The ``@bash_task`` decorator transforms a function into a shell command workflow task.
The function must return a string containing the bash commands to execute.

Basic Usage
^^^^^^^^^^^

.. code-block:: python

   from chiltepin.tasks import bash_task
   
   @bash_task
   def echo_hello():
       return "echo 'Hello from bash!'"
   
   # Bash tasks return the exit code (0 = success)
   future = echo_hello(executor=["my-resource"])
   exit_code = future.result()
   print(exit_code)  # 0

Dynamic Command Generation
^^^^^^^^^^^^^^^^^^^^^^^^^^

Use function arguments to dynamically construct commands:

.. code-block:: python

   @bash_task
   def process_file(input_file, output_file):
       return f"cat {input_file} | sort | uniq > {output_file}"
   
   @bash_task
   def run_simulation(config_file, num_steps):
       return f"./my_simulator --config {config_file} --steps {num_steps}"
   
   exit_code = process_file("data.txt", "sorted.txt", executor=["compute"]).result()

.. warning::
   Be careful with shell injection vulnerabilities. Validate and sanitize inputs
   when constructing shell commands from user-provided data.

Capturing Output
^^^^^^^^^^^^^^^^

By default, bash tasks return the exit code. To capture stdout or stderr, use the
``stdout`` and ``stderr`` parameters that are automatically added to bash tasks:

.. code-block:: python

   @bash_task
   def get_hostname():
       return "hostname"
   
   # Capture stdout to a file
   future = get_hostname(
       executor=["compute"],
       stdout="hostname_output.txt"
   )
   exit_code = future.result()
   
   # Read the captured output
   with open("hostname_output.txt") as f:
       hostname = f.read().strip()
       print(f"Task ran on: {hostname}")

.. note::
   When running tasks on remote resources (via Globus Compute endpoints), output files
   are created on the remote system, not on the local host. You'll need to use shared
   filesystems, data staging, or file transfer mechanisms to access these files locally.

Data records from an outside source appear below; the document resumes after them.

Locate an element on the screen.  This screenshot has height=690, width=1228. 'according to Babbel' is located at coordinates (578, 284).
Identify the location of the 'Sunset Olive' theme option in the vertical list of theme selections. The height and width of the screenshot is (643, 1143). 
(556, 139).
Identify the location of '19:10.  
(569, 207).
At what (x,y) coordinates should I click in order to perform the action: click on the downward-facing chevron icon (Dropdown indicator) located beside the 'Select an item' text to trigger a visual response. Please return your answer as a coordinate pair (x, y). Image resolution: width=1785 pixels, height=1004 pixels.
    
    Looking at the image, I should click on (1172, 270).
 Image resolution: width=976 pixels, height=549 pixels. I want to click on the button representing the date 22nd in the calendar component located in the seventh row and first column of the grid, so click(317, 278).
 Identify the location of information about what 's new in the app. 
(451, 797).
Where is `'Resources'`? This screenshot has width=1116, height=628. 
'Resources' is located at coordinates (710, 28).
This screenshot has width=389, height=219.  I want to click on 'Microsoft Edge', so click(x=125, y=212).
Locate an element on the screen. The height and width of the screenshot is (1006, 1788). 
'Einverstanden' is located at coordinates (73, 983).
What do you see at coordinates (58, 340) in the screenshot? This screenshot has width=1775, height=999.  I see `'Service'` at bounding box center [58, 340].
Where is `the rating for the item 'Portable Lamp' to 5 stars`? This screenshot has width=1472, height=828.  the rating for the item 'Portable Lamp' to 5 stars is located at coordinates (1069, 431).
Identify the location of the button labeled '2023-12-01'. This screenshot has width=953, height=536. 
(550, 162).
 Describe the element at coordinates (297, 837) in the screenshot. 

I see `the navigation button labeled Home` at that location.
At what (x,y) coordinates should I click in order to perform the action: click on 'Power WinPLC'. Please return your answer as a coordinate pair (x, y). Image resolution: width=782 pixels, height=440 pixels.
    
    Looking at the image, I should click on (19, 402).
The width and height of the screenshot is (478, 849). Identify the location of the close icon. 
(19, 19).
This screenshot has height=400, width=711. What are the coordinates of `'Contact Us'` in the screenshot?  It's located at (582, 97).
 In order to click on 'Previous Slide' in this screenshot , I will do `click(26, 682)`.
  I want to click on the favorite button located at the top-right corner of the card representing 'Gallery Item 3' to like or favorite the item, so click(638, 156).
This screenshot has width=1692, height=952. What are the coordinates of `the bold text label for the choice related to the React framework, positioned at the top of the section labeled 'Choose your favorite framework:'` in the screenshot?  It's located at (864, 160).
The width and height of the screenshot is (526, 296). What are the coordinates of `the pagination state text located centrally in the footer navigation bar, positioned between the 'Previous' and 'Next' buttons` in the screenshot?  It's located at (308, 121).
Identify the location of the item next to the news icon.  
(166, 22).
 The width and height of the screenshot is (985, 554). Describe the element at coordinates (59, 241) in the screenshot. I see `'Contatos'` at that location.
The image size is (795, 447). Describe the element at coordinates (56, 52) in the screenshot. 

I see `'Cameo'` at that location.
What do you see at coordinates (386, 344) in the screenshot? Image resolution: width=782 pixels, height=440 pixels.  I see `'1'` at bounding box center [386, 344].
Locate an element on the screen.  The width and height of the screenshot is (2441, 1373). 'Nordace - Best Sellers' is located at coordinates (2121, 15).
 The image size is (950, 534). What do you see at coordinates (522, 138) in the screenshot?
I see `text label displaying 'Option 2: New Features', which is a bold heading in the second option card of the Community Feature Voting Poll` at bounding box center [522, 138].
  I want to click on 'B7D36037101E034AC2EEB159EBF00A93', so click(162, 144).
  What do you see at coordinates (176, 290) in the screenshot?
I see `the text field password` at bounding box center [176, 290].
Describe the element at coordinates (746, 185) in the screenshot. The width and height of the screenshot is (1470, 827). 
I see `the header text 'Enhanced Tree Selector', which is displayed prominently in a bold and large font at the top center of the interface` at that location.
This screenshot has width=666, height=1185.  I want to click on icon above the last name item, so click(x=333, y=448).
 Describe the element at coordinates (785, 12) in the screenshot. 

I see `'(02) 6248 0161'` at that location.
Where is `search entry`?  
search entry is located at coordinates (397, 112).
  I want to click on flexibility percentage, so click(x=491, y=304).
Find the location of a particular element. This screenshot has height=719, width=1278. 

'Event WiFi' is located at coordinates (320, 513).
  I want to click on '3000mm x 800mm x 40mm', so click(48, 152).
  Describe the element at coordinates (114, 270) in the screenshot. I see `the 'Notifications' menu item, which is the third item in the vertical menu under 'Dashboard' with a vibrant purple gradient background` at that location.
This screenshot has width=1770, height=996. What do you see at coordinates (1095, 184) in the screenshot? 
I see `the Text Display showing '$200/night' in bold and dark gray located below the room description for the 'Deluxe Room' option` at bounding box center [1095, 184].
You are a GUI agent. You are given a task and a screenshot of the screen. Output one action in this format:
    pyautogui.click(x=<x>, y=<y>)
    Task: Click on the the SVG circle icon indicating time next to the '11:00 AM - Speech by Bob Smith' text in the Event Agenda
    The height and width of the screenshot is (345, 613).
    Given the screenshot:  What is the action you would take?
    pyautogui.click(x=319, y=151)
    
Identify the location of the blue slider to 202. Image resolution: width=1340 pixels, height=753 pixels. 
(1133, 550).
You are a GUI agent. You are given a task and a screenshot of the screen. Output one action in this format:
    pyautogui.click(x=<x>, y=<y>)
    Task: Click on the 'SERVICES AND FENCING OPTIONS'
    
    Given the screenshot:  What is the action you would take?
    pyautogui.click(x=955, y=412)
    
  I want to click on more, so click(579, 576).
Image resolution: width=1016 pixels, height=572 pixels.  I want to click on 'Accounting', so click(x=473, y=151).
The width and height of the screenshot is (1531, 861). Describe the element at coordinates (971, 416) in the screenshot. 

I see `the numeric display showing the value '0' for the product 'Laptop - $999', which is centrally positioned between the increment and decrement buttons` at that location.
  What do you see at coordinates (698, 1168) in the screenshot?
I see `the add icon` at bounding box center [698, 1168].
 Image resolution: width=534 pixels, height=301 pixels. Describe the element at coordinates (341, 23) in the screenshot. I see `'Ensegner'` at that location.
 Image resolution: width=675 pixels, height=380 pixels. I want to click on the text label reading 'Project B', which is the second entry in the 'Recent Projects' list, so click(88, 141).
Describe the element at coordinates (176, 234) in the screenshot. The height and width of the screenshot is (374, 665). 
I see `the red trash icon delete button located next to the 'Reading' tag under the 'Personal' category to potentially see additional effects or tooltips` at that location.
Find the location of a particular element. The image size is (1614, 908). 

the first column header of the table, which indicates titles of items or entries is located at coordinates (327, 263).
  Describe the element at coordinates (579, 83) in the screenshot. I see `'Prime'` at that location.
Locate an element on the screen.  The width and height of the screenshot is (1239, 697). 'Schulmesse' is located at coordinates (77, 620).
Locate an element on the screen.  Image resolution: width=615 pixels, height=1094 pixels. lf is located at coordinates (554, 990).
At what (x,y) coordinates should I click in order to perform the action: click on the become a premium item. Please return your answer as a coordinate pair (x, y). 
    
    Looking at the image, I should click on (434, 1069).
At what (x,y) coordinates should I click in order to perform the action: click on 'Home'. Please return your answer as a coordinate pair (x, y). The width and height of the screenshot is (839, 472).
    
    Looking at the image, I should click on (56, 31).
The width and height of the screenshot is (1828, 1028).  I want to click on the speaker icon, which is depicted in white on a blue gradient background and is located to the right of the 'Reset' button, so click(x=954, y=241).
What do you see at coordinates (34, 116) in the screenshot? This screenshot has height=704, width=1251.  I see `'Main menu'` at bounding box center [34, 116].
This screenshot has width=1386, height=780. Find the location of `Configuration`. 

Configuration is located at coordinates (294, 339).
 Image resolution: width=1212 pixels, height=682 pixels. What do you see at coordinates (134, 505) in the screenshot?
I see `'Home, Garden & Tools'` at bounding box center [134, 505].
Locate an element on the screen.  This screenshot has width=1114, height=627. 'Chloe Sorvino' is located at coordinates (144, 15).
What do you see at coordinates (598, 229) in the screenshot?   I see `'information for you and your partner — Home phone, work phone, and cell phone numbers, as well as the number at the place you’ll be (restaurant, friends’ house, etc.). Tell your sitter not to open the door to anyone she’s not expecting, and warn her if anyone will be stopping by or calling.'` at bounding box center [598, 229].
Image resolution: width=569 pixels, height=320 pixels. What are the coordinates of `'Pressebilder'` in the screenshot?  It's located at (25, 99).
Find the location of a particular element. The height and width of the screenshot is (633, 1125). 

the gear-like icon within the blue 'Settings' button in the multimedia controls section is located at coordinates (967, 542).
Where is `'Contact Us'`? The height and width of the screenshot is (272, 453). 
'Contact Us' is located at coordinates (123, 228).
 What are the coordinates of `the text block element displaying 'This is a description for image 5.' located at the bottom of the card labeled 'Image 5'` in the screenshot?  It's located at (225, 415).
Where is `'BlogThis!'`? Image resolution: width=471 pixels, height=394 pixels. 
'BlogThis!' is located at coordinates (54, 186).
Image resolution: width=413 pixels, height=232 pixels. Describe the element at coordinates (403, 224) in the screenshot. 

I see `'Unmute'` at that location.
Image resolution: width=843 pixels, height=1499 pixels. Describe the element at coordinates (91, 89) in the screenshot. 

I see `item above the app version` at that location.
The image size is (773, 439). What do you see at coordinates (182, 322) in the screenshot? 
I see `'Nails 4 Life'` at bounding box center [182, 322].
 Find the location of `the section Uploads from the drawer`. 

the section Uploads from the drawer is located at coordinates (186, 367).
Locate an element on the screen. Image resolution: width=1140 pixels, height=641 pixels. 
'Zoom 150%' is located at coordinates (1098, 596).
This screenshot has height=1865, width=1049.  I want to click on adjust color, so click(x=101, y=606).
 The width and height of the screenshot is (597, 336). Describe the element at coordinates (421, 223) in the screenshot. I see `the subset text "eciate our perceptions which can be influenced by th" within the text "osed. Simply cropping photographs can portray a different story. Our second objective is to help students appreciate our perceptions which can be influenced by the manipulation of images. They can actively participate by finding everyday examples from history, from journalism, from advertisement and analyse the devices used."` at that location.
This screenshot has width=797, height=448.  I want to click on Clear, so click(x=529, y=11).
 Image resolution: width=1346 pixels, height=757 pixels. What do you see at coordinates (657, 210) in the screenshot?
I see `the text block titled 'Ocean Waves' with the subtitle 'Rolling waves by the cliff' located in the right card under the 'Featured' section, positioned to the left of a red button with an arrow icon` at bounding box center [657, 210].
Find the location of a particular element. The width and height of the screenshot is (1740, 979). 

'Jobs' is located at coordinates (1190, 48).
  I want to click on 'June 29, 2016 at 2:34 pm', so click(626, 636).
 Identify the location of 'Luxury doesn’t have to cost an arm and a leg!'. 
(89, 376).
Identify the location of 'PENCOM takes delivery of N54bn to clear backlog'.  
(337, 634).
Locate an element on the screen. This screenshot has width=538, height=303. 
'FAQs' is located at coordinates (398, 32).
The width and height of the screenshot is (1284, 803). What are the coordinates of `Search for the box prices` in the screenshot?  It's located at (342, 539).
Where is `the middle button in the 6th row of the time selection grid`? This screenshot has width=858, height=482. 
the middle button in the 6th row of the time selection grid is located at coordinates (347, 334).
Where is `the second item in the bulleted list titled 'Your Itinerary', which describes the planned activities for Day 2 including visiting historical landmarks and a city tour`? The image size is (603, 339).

You can also capture stderr for debugging:

.. code-block:: python

   @bash_task
   def risky_command():
       return "some_command_that_might_fail"
   
   future = risky_command(
       executor=["compute"],
       stdout="output.txt",
       stderr="errors.txt"
   )

Multi-line Commands
^^^^^^^^^^^^^^^^^^^

For complex bash scripts, return multi-line strings:

.. code-block:: python

   @bash_task
   def setup_and_run(workdir):
       return f"""
       mkdir -p {workdir}
       cd {workdir}
       git clone https://github.com/example/repo.git
       cd repo
       make
       ./run_tests.sh
       """

MPI Tasks and Task Geometry
----------------------------

For tasks that run MPI (Message Passing Interface) applications, Chiltepin provides
the ``chiltepin_task_geometry`` parameter to specify parallel resource requirements. This parameter
tells the scheduler how many nodes, MPI ranks, and ranks per node your task needs.

What is Task Geometry?
^^^^^^^^^^^^^^^^^^^^^^

Task geometry defines the parallel execution layout for MPI applications:

- **num_nodes**: Number of compute nodes required for the task
- **num_ranks**: Total number of MPI processes (ranks) to launch
- **ranks_per_node**: Number of MPI ranks to place on each node

The relationship between these values is typically:

.. code-block:: python

   num_ranks = num_nodes * ranks_per_node

Basic MPI Task Example
^^^^^^^^^^^^^^^^^^^^^^^

Here's a simple example of running an MPI application:

.. code-block:: python

   from chiltepin.tasks import bash_task

   @bash_task
   def run_mpi_hello():
       return "$PARSL_MPI_PREFIX ./mpi_hello.exe"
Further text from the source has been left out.